BEGIN Source records

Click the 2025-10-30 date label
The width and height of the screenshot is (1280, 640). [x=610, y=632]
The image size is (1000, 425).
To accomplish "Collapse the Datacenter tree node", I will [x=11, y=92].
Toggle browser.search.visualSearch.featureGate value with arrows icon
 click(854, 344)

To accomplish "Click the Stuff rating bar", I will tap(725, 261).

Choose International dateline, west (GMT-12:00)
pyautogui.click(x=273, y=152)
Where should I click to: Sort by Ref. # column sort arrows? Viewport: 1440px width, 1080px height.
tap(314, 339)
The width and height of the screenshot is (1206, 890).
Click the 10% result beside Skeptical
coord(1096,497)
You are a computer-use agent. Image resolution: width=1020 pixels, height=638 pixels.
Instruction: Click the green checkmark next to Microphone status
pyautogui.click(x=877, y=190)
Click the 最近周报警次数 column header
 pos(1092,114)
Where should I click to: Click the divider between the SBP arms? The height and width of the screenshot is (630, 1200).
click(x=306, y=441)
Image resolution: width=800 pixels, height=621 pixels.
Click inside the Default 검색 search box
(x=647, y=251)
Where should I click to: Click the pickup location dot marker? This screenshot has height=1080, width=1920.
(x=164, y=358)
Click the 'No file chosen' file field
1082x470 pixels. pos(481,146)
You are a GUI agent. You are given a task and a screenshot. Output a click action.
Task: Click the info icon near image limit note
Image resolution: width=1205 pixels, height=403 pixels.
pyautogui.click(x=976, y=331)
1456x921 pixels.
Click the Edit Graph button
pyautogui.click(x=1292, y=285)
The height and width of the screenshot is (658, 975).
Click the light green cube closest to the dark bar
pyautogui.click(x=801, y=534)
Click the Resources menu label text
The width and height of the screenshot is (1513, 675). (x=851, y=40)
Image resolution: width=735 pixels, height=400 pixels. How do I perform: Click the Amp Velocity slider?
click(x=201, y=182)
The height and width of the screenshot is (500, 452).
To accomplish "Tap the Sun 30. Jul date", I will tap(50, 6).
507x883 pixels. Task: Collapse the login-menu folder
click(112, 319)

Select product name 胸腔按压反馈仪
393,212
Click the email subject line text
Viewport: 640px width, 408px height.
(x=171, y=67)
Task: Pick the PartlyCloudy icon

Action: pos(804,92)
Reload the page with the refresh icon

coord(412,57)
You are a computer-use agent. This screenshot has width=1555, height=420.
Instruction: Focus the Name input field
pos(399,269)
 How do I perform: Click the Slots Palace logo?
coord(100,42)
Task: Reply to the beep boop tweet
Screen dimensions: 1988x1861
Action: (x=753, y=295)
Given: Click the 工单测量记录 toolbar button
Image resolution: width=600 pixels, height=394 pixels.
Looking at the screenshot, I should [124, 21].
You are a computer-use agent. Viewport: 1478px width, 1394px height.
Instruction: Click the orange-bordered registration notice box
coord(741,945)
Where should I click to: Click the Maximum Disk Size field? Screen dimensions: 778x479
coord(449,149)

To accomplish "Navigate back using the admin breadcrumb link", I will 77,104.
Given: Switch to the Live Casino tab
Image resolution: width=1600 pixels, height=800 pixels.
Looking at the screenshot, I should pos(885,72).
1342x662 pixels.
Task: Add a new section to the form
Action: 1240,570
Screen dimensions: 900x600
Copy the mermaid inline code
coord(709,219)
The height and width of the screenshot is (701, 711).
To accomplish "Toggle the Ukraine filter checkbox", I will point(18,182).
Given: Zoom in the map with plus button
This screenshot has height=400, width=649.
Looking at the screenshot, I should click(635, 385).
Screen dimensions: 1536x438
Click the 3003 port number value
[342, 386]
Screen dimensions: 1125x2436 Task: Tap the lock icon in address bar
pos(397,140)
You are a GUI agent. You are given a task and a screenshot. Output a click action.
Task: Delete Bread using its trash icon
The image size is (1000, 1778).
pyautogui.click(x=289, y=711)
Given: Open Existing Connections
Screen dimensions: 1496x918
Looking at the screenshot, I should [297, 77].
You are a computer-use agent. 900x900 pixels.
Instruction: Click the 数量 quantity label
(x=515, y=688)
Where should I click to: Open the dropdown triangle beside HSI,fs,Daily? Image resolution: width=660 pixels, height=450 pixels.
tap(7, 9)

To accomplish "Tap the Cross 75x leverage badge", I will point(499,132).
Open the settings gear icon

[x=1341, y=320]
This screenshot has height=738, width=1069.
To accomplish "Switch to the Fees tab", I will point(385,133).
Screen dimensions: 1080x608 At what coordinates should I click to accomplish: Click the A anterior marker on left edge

END Source records

## [Task description]
From the opening line of the data above through the line holding "You are a computer-use agent. Image", give every line again exactly as it stands.

## [Task response]
Click the 2025-10-30 date label
The width and height of the screenshot is (1280, 640). [x=610, y=632]
The image size is (1000, 425).
To accomplish "Collapse the Datacenter tree node", I will [x=11, y=92].
Toggle browser.search.visualSearch.featureGate value with arrows icon
 click(854, 344)

To accomplish "Click the Stuff rating bar", I will tap(725, 261).

Choose International dateline, west (GMT-12:00)
pyautogui.click(x=273, y=152)
Where should I click to: Sort by Ref. # column sort arrows? Viewport: 1440px width, 1080px height.
tap(314, 339)
The width and height of the screenshot is (1206, 890).
Click the 10% result beside Skeptical
coord(1096,497)
You are a computer-use agent. Image resolution: width=1020 pixels, height=638 pixels.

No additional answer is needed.